By Mae Hunt | email@example.com
A select group of incoming T.C. Williams students are preparing to spend their four years of high school immersed in the medical field.
They are the inaugural class of the G.W.-ACPS Academy of Health Sciences, a new Virginia Governor’s Academy designed to help T.C. students earn college credit while gaining extensive knowledge in the field of medical health.
The program, a collaboration between Alexandria City Public Schools and the George Washington University in Washington, D.C., is the first of its kind in the commonwealth. Its goal is to prepare students for targeted careers in the medical field.
“The unique thing about this program is you can be affiliated with the George Washington University, and you can go directly into the workforce, you can go to our community college … or you can actually go to the George Washington University. So it’s giving multiple pathways to our students,” said ACPS Superintendent Gregory Hutchings Jr., Ed.D.
Although the 108 students enrolled in the academy just graduated from eighth grade this spring, they have already been introduced to the program through a summer bridge program. Over the course of two weeks, students met with professionals in the medical health field and chose a specific career path to begin researching. The students presented their research to the community in the Minnie Howard Library on July 20.
“It was so much fun,” said Carrie Sample, 14, who researched psychiatry with two partners during the summer bridge program. “I feel like going two weeks in the summer is a nice prep for [the program] because you did do quite a bit of work there about career planning and college. … It’s going to [be] easier to go into it on the first day of school because we have that prep.”

*Data records:*

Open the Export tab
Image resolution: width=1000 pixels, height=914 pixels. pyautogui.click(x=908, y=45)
---
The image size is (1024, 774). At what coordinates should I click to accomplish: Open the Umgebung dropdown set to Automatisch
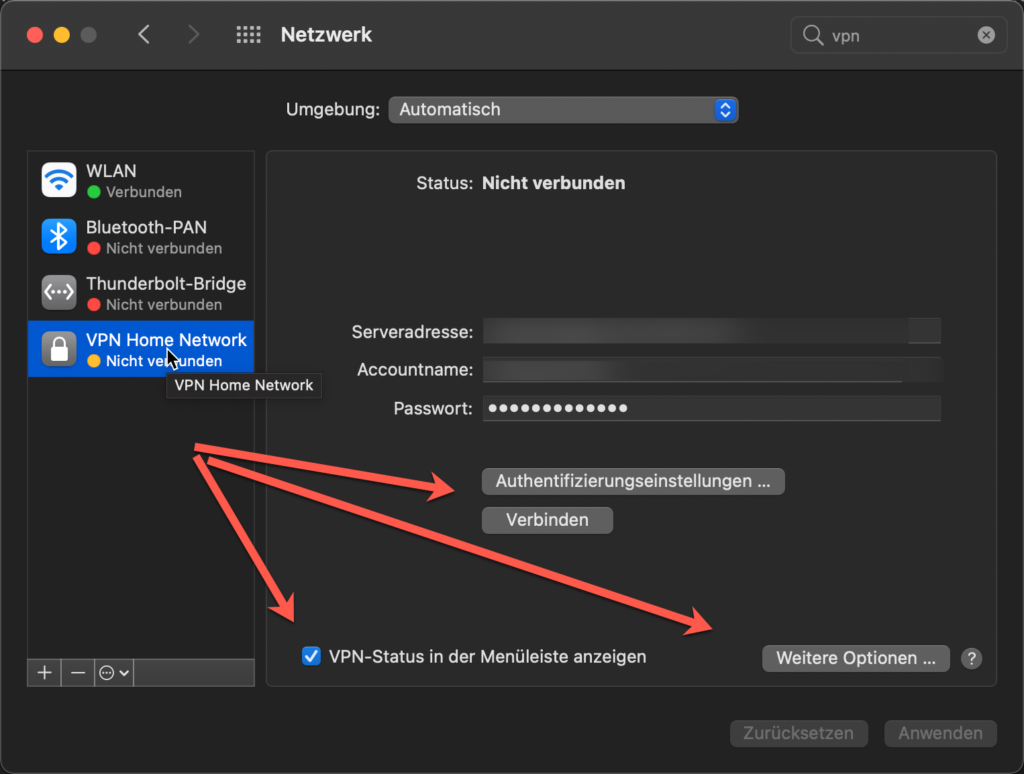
---
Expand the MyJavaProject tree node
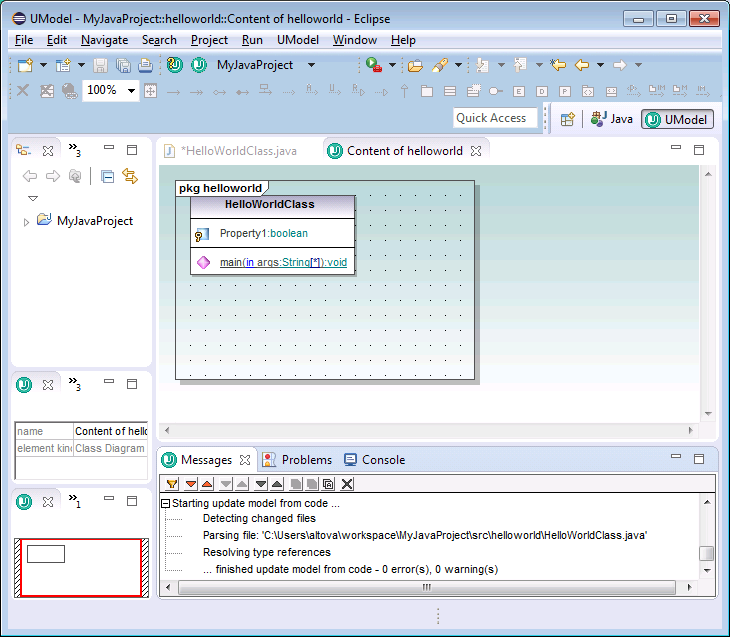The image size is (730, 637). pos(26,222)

*Problem description:*
Reproduce the passage of the article on the health sciences academy that begins with "They are the" and ends with "of medical health.", changing "inaugural" to "founding".

*Output of the task:*
They are the founding class of the G.W.-ACPS Academy of Health Sciences, a new Virginia Governor’s Academy designed to help T.C. students earn college credit while gaining extensive knowledge in the field of medical health.